English has always been both my passion and my job —- a very happy combination most of the time (though I do tend to work too hard because I love what I do so much). There are some things that fascinate me about what I do.
- I work mainly within high-level politics. I find that people have a huge English vocabulary in their specialist field – probably because they read and hear so much about it during their work. So someone can happily talk about the non-proliferation of nuclear weapons or the problem of communicable diseases (try saying both of those aloud!) but have difficulty knowing what to say when offering someone a biscuit at teatime or if their guest needs to use a basic piece of office equipment. How many people know what a stapler or a hole punch is in another language?

Provided information:
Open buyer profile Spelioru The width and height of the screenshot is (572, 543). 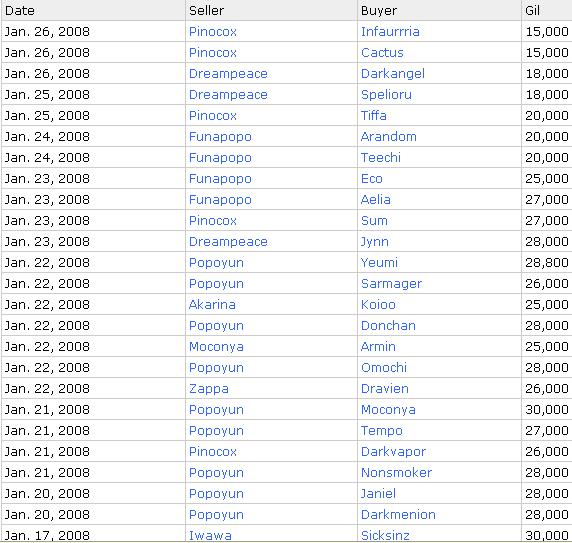[x=386, y=95]
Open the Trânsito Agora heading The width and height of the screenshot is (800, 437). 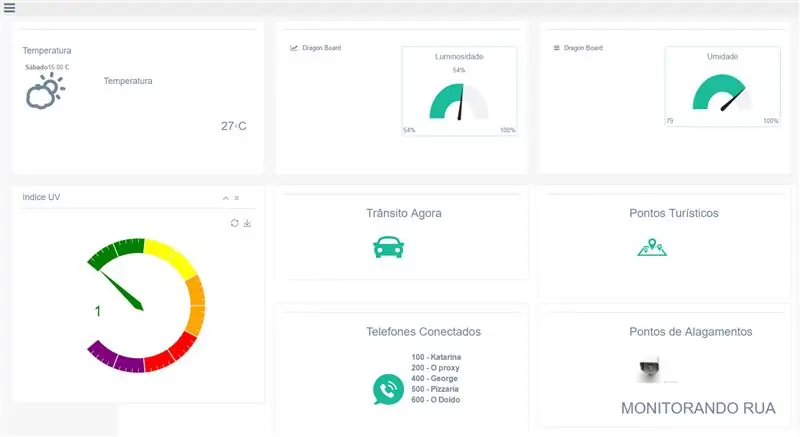tap(404, 213)
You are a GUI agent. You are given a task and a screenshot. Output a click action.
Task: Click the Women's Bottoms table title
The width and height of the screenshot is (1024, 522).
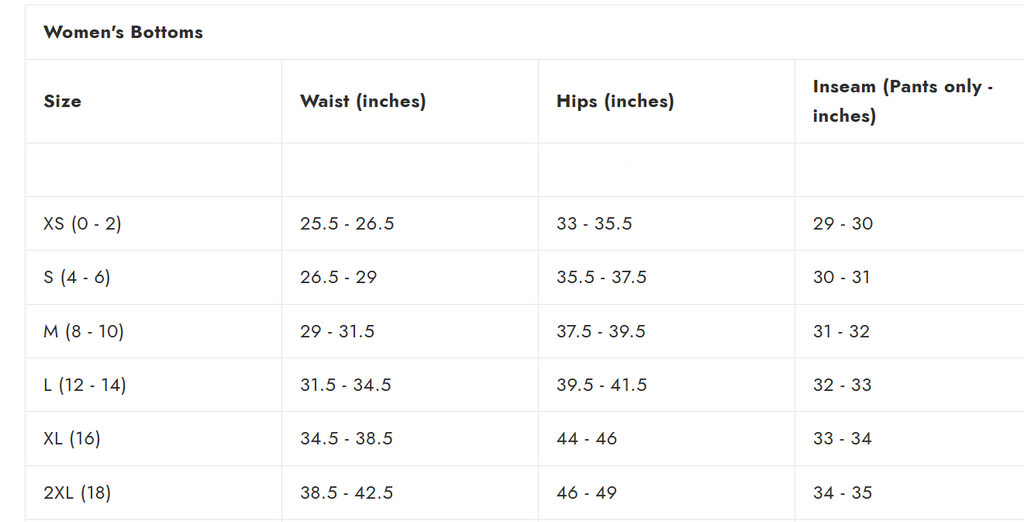pyautogui.click(x=123, y=32)
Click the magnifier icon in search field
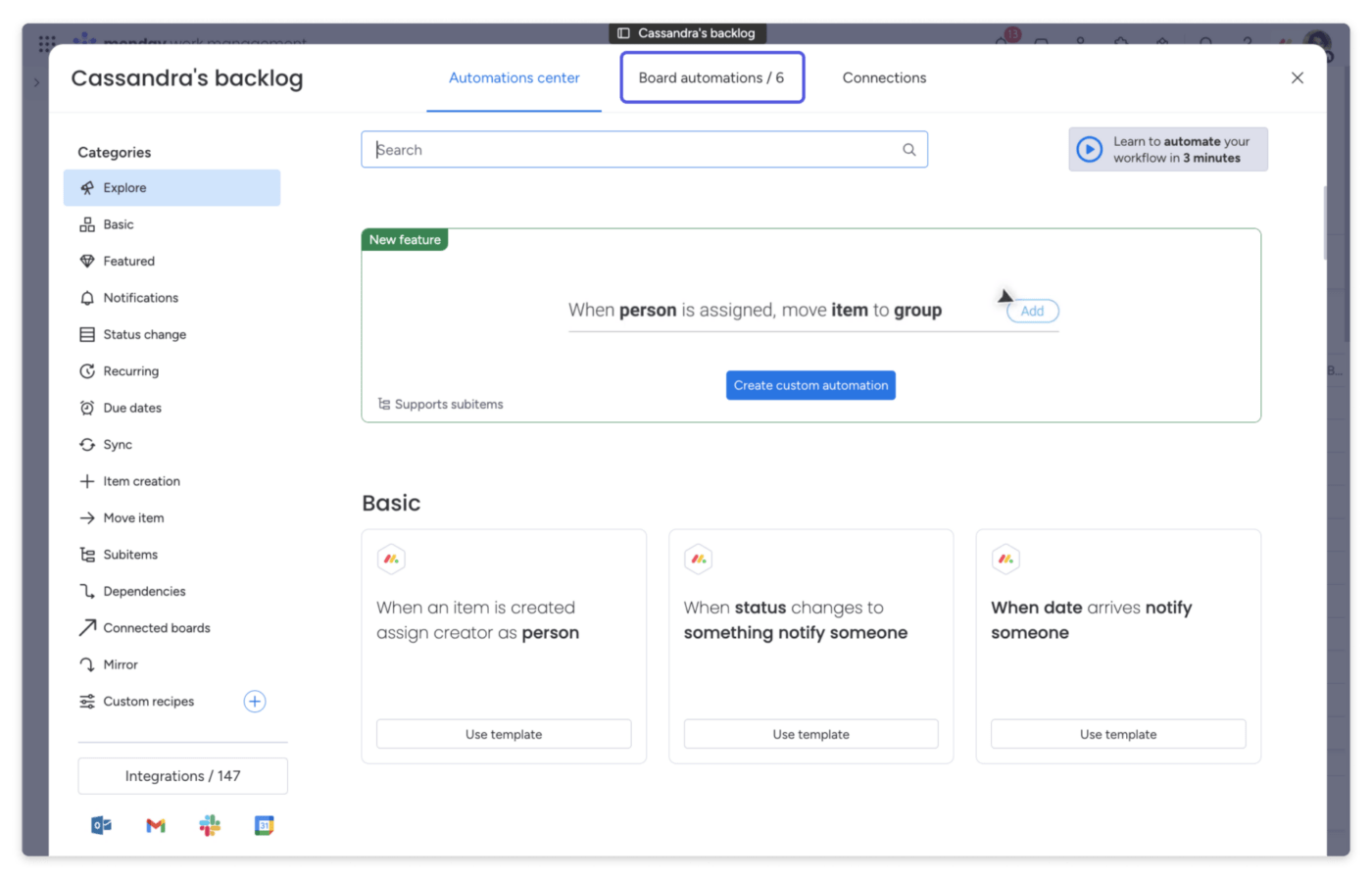The width and height of the screenshot is (1372, 879). [909, 150]
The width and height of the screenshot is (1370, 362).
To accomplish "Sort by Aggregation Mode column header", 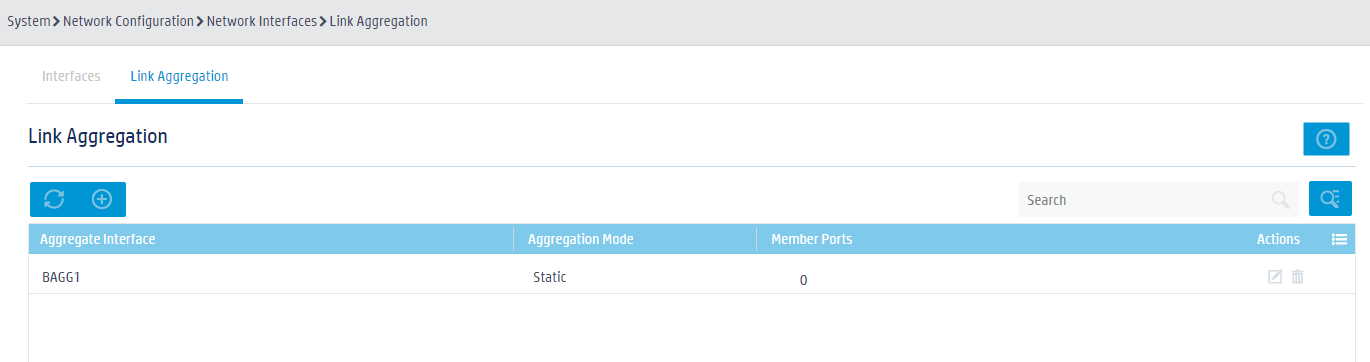I will pyautogui.click(x=581, y=239).
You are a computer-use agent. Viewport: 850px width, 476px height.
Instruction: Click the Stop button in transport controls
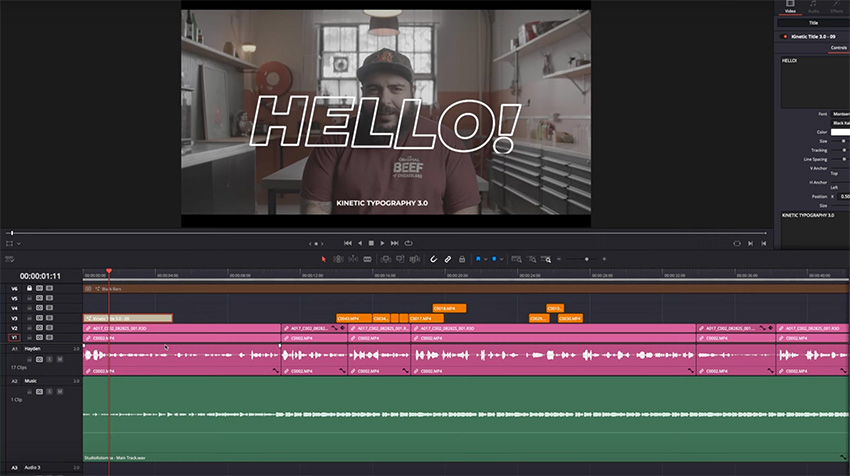click(x=370, y=243)
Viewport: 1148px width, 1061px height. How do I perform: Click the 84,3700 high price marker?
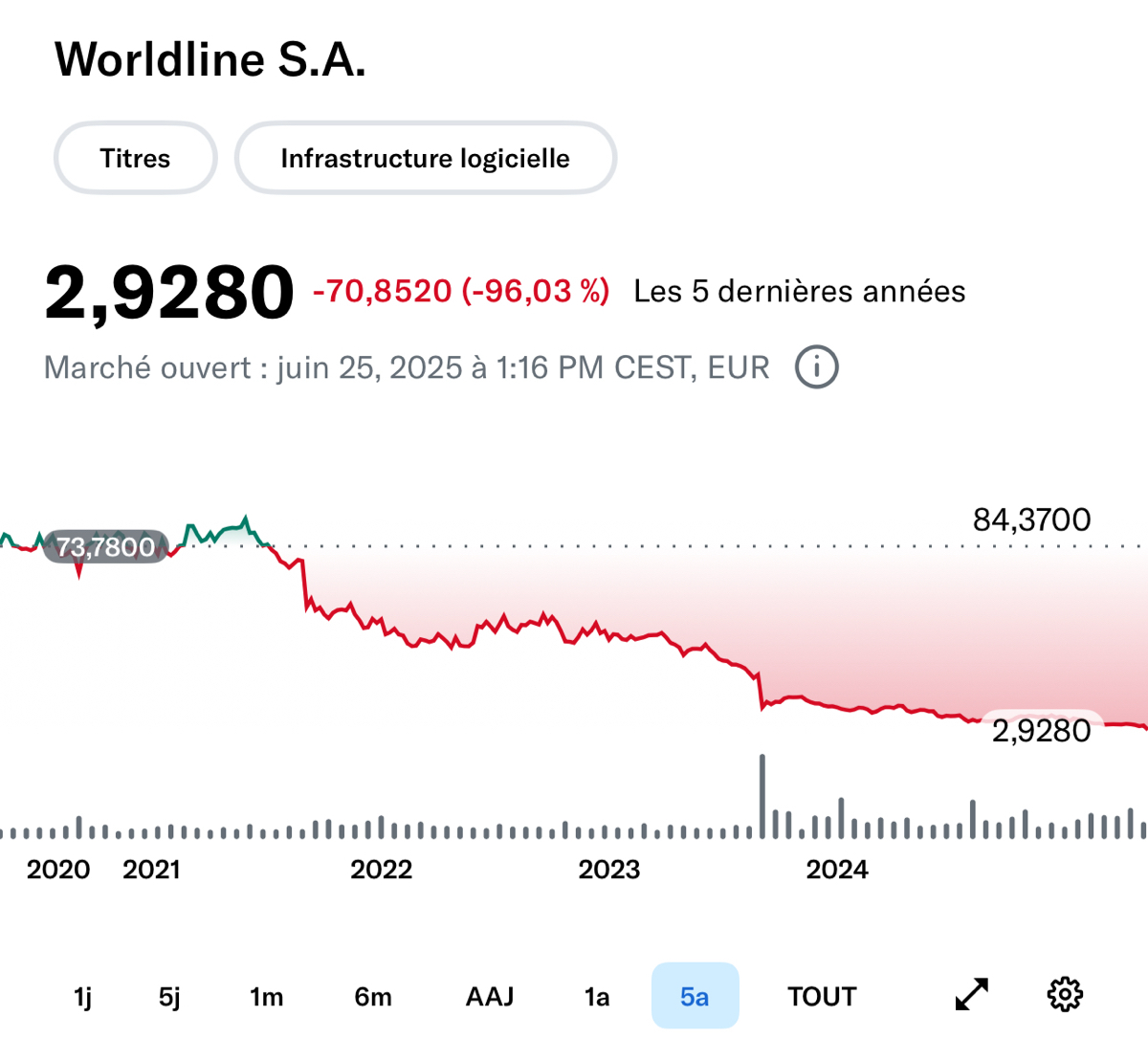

Task:
In the text about English as a passion and a job, what field does the writer mainly work within?

Written answer:
High-level politics.